In regards to Mack Hansen, Tuipoloto and others who talent wasnt 'seen'..

If we look at acting, soccer and cricket as examples, Hugh Jackman, the Heminsworths in acting; Keith Urban in Nashville, Mike Hussey and various cricketers who played in UK and made the Australian team; and many soccer players playing overseas.


My opinion is that perhaps the ' 'potential' or latent talent is there, but it's just below the surface.


ANd that decision, as made by Tane Edmed, Noah, Will Skelton to go overseas is the catalyst to activate the latent and bring it to the surface.


Based on my personal experience of leaving Oz and spending 14 months o/s, I was fully away from home and all usual support systems and past memories that reminded me of the past.


Ooverseas, they weren't there. I had t o survive, I could invent myself as who I wanted, and there was no one to blame but me.


It bought me alive, focused my efforts towards what I wanted and people largely accepted me for who I was and how I turned up.
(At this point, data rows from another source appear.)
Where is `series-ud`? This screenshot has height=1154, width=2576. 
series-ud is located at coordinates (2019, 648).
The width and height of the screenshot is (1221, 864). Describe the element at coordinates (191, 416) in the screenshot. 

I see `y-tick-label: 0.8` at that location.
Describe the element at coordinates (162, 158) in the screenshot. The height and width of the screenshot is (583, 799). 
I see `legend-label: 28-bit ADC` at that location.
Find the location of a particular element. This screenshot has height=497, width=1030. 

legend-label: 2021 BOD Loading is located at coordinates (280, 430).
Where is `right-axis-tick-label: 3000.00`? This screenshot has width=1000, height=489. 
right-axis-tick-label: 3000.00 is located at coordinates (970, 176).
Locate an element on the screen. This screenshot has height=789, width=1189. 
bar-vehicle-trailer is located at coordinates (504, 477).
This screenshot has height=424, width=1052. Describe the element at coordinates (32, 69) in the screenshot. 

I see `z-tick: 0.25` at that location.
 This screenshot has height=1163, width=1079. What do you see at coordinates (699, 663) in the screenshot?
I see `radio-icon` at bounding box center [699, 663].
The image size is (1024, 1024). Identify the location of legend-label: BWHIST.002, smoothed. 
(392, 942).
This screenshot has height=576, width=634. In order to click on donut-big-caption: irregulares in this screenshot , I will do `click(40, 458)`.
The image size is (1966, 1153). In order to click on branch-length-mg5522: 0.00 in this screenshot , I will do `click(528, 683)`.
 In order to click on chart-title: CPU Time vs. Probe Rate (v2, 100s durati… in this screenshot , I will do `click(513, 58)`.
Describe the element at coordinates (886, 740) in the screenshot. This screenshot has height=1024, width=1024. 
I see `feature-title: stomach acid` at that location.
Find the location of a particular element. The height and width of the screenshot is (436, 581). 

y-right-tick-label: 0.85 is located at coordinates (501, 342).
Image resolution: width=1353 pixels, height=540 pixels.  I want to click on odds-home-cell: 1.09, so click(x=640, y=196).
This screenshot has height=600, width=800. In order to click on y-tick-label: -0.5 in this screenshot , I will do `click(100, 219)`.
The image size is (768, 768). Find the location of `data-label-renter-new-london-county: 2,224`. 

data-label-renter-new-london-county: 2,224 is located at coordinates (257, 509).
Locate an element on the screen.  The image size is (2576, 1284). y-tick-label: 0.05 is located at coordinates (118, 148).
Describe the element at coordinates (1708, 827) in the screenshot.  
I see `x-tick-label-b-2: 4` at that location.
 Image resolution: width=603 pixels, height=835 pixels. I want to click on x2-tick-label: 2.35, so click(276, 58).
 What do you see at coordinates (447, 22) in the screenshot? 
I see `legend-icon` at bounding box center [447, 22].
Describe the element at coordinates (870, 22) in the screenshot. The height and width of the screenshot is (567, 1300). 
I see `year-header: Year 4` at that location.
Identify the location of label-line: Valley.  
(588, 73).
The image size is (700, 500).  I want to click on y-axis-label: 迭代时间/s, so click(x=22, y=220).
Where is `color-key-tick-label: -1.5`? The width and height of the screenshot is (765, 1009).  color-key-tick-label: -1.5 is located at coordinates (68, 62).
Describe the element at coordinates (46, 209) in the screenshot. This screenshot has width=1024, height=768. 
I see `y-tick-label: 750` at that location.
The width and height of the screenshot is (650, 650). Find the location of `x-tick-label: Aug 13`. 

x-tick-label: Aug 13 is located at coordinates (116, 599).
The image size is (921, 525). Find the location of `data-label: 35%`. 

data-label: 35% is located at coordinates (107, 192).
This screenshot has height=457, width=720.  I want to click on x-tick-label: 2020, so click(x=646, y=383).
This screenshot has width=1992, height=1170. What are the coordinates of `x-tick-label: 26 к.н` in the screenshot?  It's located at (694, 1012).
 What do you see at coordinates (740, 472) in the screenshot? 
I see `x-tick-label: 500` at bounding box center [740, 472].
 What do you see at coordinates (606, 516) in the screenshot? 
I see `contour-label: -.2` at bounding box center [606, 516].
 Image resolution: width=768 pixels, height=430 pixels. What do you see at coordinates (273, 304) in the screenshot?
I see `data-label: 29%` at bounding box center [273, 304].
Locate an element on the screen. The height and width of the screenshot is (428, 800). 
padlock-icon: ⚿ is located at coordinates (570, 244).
So my suggestion is to make overseas scholarships for younger players and older too so they can benefit from the value offered by overseas coaching acumen, established systems, higher intensity competition which like the pressure that turns coal into diamonds, can produce more Skeltons, Arnold's, Kellaways and the like.


After the Lion's tour say, create 20 x $10,000 scholarships for players to travel and play overseas.


Set up a HECS style arrangement if necessary to recycle these funds ongoingly.


Ooverseas travel, like parenthood or difficult life situations brings out people's physical and emotional strengths in my own experiences, let's use it in rugby.